*Your assignment*. In the sunflower seed passage, what share of the phenolic compounds extracted from kernels is 5-O-caffeoylquinic acid?

*Reading passage*.
***
One of the chlorogenic acid isomers—5-O-caffeoylquinic acid—is the predominant phenolic compound in sunflower kernel [9, 12]. This compound comprises 43–73 % of phenolic compounds extracted from kernels [8, 10]. The attempts to identify the other phenolic compounds present in sunflower seeds were made in the 1970s [9]; however, the techniques used at that time did not allow the identification of those compounds. The most commonly used approach involved liberation of individual compounds from ester and glycosidic bonds and then their analysis [13]. The identification of native forms of phenolic compounds present in sunflower seeds became possible in the recent years, especially after popularization of LC/MS methods [8, 10, 12]. Until now, researchers using this technique analyzed sunflower seed phenolic compounds directly in aqueous methanolic, aqueous ethanolic or acetonitrile crude extract. Our study aimed to obtain fractions of phenolic compounds from the extract of dehulled sunflower seeds using Sephadex LH-20 column chromatography, to identify phenolic compounds in the fractions and to determine their antioxidant activity.

Materials and methods

Material and chemicals

Sunflower seeds (Helianthus annuus) of non-oil type served as a plant material for extraction of phenolic compounds. Dehulled sunflower seeds (sunflower kernels) were purchased in a specialized local shop in Olsztyn (Poland).

All chemicals used were of analytical or HPLC grade. Sephadex LH-20, 1,1-diphenyl-2-picrylhydrazyl radical (DPPH), [2,2′-azinobis-(3-ethylbenzothiazoline-6-sulfonic acid)] diammonium salt (ABTS), 6-hydroxy-2,5,7,8-tetramethyl-chroman-2-carboxylic acid (Trolox) and standards such as (+)-catechin and 5-O-caffeoylquinic acid were obtained from Sigma-Aldrich (Poznań, Poland). trans-Ferulic acid and quercetin rutinoside were from Extrasynthese (Genay, France), and quercetin glucuronide from PhytoLab (Vestenbergsgreuth, Germany). The other solvents and reagents, if not otherwise specified, were acquired from P.O.Ch. (Gliwice, Poland).

Preparation of crude extract of sunflower seeds

The sunflower kernels were ground in a coffee mill (BSH Bosch & Siemens, Munich, Germany) and defatted with hexane using a Soxhlet apparatus. A 25-g portion of defatted flour was weighed into dark glass bottles and suspended in 200 mL of 80 % (v/v) aqueous methanol and shaken at 60 °C for 15 min in a water bath (Elpan, Lubawa, Poland). The cooled supernatant was filtered, and the residue was extracted twice more. Methanol from the combined filtrates was evaporated under vacuum at 40 °C (Rotavapor R-200, Büchi Labortechnik, Flawil, Switzerland), whereas water residue was lyophilized for ~48 h at −70 °C and 0.013 mbar (Lyph Lock 6 freeze dry system, Labconco, Kansas City, USA). The extraction was carried out in triplicate.
***
*Input data*.
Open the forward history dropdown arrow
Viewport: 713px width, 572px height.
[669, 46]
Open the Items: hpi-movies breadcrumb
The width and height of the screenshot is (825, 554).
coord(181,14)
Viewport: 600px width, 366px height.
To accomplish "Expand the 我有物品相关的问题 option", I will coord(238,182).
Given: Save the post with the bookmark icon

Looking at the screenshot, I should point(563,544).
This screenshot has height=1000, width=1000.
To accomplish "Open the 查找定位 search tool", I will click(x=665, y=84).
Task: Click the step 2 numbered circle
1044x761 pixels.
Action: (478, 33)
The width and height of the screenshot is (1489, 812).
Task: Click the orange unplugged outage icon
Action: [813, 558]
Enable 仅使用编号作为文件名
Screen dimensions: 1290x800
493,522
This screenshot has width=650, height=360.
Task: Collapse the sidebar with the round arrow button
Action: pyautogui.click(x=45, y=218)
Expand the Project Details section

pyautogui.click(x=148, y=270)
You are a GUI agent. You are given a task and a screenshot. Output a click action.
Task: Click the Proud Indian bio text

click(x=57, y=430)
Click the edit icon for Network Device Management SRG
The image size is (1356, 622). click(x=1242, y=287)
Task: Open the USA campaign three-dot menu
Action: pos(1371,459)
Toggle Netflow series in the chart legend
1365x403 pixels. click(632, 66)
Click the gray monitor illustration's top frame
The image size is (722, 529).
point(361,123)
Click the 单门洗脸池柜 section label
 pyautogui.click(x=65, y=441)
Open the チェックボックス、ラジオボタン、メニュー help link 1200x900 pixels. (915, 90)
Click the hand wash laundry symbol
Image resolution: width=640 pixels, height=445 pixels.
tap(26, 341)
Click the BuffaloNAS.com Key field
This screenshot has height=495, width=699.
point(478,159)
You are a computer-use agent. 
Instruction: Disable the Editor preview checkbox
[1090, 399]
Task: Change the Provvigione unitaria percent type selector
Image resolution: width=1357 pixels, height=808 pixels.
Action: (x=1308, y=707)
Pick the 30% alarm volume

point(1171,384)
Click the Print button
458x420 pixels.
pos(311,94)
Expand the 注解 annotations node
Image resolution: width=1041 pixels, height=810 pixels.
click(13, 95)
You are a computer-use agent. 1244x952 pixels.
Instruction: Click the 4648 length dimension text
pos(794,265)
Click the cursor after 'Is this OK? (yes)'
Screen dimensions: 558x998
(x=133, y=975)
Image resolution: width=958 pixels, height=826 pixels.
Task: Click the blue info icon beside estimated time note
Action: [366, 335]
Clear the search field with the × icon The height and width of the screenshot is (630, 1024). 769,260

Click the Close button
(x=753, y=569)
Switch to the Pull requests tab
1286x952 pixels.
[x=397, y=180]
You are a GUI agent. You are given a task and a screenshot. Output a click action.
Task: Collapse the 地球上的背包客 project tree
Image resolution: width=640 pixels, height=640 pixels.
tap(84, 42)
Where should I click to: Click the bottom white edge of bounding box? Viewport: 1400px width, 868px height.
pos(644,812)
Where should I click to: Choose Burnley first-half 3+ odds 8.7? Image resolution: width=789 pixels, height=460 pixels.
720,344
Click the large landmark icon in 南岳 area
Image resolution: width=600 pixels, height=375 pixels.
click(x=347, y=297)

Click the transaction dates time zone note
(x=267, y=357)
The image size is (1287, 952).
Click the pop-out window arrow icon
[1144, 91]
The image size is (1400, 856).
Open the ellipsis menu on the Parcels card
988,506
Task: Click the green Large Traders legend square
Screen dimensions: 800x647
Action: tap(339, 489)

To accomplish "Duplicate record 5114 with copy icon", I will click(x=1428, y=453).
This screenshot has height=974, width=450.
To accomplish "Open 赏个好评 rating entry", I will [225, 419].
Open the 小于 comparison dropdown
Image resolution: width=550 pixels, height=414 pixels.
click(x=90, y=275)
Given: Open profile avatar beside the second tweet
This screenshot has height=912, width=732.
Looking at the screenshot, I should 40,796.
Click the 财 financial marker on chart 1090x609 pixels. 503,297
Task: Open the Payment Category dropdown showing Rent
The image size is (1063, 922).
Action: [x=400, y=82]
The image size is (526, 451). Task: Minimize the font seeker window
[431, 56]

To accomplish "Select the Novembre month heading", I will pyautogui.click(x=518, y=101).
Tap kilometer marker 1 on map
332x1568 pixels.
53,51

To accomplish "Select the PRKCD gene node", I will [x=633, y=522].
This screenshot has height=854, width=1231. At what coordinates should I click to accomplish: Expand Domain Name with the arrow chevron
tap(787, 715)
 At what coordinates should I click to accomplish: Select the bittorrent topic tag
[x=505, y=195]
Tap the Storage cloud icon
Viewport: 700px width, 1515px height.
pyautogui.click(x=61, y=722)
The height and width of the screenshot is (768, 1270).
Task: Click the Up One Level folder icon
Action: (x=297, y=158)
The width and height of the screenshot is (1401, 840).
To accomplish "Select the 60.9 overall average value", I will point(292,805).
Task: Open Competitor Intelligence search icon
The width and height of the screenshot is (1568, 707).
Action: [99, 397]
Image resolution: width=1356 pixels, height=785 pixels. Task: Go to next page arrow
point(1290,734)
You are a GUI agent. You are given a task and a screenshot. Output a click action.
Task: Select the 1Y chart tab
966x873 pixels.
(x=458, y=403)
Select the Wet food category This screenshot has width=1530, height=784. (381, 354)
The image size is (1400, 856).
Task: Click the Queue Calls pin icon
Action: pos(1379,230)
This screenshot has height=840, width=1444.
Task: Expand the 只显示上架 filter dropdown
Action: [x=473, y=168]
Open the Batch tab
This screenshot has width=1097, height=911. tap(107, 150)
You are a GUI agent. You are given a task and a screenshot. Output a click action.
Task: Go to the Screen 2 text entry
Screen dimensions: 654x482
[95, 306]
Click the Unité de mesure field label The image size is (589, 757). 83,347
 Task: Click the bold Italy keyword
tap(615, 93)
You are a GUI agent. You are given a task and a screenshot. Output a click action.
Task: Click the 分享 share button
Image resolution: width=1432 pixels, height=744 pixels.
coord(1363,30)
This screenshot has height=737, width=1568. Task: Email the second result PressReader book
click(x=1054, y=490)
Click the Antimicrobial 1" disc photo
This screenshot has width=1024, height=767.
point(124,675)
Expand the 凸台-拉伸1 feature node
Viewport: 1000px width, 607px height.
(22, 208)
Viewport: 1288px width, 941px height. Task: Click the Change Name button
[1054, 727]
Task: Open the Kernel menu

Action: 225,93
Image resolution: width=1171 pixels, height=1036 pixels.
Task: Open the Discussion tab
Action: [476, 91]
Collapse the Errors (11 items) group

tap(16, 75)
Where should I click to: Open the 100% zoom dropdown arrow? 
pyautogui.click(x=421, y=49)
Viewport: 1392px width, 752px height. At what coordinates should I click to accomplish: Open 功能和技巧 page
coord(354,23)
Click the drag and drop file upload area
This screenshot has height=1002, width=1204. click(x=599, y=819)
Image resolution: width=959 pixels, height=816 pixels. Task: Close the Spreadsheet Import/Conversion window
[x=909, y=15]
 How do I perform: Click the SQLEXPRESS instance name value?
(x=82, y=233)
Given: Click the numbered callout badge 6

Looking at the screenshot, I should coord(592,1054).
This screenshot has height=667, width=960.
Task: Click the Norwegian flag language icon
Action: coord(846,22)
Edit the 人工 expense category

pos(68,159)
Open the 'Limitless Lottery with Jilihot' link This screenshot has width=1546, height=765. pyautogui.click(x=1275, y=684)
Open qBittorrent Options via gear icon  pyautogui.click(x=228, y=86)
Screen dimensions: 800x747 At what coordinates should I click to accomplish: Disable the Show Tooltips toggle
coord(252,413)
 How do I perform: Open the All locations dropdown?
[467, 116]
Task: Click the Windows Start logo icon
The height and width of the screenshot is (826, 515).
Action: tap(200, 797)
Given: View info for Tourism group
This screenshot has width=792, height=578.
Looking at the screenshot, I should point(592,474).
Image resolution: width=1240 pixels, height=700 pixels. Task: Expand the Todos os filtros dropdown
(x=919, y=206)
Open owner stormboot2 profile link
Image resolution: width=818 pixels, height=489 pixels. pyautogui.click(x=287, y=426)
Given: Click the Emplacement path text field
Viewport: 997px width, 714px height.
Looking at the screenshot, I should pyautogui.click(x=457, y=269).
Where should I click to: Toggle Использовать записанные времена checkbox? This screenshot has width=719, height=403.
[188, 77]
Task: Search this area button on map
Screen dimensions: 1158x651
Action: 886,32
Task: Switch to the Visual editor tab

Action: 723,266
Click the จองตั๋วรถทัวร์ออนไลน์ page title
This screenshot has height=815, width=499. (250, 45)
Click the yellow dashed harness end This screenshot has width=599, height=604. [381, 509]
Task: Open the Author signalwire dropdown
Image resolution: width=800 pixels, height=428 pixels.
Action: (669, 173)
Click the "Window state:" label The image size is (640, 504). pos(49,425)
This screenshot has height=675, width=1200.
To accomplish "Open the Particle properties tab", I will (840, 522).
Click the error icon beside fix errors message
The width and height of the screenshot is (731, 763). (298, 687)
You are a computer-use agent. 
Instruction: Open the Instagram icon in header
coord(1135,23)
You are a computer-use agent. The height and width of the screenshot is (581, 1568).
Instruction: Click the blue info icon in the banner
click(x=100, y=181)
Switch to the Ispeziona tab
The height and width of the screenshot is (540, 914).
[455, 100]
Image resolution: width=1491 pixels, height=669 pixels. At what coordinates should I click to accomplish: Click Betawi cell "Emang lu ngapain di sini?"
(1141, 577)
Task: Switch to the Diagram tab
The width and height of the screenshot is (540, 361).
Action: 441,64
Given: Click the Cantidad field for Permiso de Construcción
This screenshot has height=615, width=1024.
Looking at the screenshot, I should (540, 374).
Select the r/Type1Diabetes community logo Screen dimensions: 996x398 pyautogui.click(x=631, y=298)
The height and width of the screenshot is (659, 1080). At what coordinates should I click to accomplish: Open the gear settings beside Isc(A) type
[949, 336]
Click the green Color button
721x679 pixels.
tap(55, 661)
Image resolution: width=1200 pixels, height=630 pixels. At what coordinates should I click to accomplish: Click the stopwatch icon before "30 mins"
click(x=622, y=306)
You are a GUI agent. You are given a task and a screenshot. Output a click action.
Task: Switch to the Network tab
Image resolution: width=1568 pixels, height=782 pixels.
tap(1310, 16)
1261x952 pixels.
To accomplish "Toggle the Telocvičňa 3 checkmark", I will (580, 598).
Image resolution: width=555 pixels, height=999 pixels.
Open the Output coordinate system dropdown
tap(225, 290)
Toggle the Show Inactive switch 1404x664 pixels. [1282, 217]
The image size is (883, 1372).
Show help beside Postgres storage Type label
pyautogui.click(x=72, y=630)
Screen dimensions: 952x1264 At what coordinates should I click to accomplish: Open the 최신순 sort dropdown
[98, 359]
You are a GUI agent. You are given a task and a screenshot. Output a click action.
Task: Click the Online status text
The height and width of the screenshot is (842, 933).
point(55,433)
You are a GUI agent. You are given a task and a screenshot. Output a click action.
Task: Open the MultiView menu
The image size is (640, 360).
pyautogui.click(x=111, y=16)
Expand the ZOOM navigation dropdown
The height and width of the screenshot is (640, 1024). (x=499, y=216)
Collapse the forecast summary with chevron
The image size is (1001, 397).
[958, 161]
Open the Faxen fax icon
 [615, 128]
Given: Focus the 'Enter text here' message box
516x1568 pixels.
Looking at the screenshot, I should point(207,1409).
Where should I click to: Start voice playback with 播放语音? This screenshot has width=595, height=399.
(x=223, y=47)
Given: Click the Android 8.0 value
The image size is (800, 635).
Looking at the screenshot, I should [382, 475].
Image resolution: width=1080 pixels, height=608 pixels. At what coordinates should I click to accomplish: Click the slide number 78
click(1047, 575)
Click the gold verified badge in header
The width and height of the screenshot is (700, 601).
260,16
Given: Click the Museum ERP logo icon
***
*Task solution*. 43–73 %